== Assignment ==
Lines from the one containing "Given: Click the zoom slider in status bar" through the last line of the data are to be repeated word for word, both ends included.

** Records provided follows **

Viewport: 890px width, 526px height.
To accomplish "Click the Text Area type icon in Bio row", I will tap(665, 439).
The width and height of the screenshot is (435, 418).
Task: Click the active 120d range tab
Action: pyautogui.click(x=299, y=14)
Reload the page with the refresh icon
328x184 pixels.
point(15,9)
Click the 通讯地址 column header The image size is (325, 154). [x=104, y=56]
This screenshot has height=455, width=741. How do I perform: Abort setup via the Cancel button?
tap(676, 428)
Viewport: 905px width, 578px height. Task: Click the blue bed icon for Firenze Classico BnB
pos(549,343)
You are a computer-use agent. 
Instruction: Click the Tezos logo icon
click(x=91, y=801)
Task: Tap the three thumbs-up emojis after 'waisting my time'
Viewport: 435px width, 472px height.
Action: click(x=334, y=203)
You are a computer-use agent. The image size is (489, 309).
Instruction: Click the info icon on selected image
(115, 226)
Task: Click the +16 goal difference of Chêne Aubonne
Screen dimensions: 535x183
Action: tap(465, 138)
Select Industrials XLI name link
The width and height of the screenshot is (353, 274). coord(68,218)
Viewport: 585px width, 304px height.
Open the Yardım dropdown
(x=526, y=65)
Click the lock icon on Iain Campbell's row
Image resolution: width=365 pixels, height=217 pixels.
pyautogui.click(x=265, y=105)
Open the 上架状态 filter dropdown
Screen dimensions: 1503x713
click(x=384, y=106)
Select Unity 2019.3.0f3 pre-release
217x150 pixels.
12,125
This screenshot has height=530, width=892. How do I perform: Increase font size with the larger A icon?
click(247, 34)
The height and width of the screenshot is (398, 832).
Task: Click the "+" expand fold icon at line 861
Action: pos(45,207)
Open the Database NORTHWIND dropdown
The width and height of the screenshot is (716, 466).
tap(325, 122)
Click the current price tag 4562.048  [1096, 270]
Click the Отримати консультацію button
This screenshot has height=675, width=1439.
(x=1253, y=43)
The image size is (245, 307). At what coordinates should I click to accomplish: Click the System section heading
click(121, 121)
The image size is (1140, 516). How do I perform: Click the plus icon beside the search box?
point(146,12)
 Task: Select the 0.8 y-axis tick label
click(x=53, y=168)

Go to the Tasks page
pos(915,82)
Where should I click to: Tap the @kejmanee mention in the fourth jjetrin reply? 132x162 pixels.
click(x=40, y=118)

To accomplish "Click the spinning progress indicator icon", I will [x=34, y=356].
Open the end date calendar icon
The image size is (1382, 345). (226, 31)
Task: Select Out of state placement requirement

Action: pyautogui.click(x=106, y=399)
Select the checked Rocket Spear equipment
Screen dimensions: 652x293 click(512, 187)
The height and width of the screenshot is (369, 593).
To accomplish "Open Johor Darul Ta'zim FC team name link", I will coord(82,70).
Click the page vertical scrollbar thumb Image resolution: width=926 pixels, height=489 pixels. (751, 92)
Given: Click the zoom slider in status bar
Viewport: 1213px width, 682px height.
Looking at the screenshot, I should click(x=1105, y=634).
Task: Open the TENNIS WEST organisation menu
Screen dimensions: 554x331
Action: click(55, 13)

** End of Records provided **

== Solved exercise ==
Given: Click the zoom slider in status bar
Viewport: 1213px width, 682px height.
Looking at the screenshot, I should click(x=1105, y=634).
Task: Open the TENNIS WEST organisation menu
Screen dimensions: 554x331
Action: click(55, 13)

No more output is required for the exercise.